Ab 2005 soll ein eigenständiger Studienbereich Wirtschaftswissenschaften mit Master-Abschluss etabliert werden. Für die konstruktive Auseinandersetzung zwischen Kunst und Wirtschaft als der zukunftsringenden, gesellschaftlichen Reibefläche wurden dieses Jahr bereits zwei Symposien ausgerichtet. Die enge Verknüpfung von wirtschaftlich-sozialen und künstlerischen Phänomenen verweist auf den speziellen Ansatz der Alanus Hochschule – als Hochschule für Kunst und Gesellschaft. Mit dieser Ausrichtung gewinnt ihre Arbeit gerade auch im Rahmen aktueller Kunst an Interesse, und Mülheim könnte sich als spannender Kontext für die Absolventenausstellung erweisen.

Info
Ausstellung »ERLEDIGT«:
Halle von nkt cables group GmbH, Schanzenstraße 6-20,
27.9. bis 3.10., Öffnungszeiten Mo.-Do. von 15-20 Uhr, Fr. + Sa. 10-20 Uhr.

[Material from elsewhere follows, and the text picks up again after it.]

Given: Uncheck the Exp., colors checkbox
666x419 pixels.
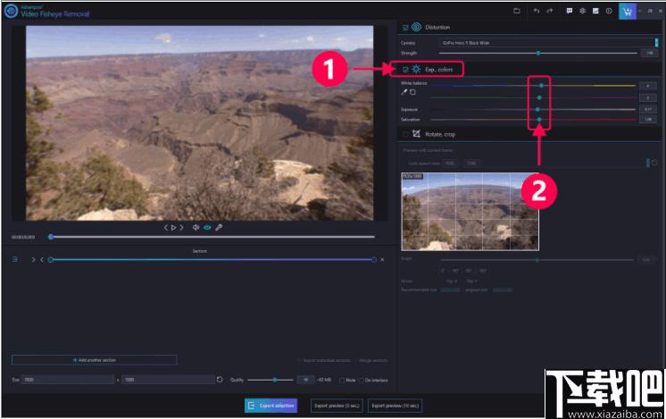Looking at the screenshot, I should pyautogui.click(x=405, y=70).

25.9., 17 Uhr Vernissage und Performance; 26.9., 11 Uhr Führung durch die Ausstellung; 30.9., 20 Uhr »Freiraum«, Führung und Beiträge;
3.10., 11 Uhr Finissage.

»Unbestelltes Land«
Industriebrache Alter Güterbahnhof Mülheim und Kulturbunker Mülheim, Berliner Str. 20
Kulturwochen mit Symposion und Ausstellung der Entwürfe zur neuen Mischnutzung Güterbahnhof sowie weitere Projekte zu Wohnen und Arbeiten, 24.9. bis 3.11.